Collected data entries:
==============================
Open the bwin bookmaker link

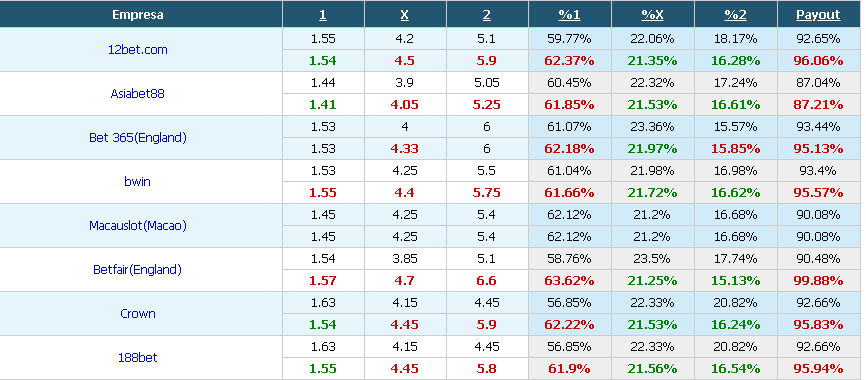(138, 181)
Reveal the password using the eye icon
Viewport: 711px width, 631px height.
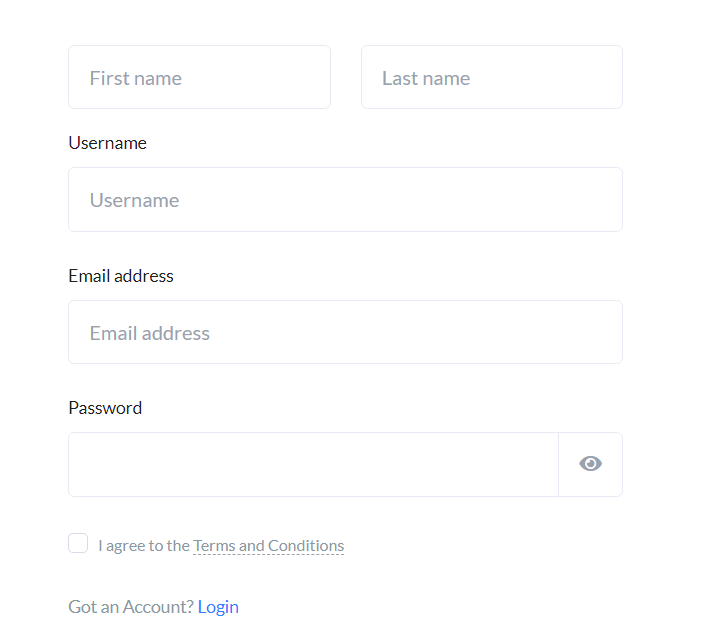tap(590, 464)
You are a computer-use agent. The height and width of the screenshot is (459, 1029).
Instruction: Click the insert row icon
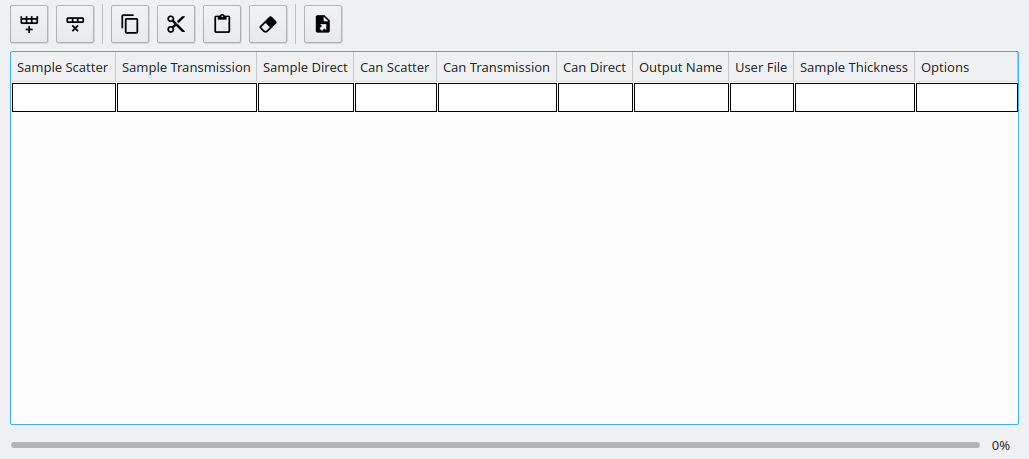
==============================
Task to complete:
Copy all the entries word for word. Omit any pictures.

Expected output:
Open the bwin bookmaker link

(138, 181)
Reveal the password using the eye icon
Viewport: 711px width, 631px height.
tap(590, 464)
You are a computer-use agent. The height and width of the screenshot is (459, 1029).
Instruction: Click the insert row icon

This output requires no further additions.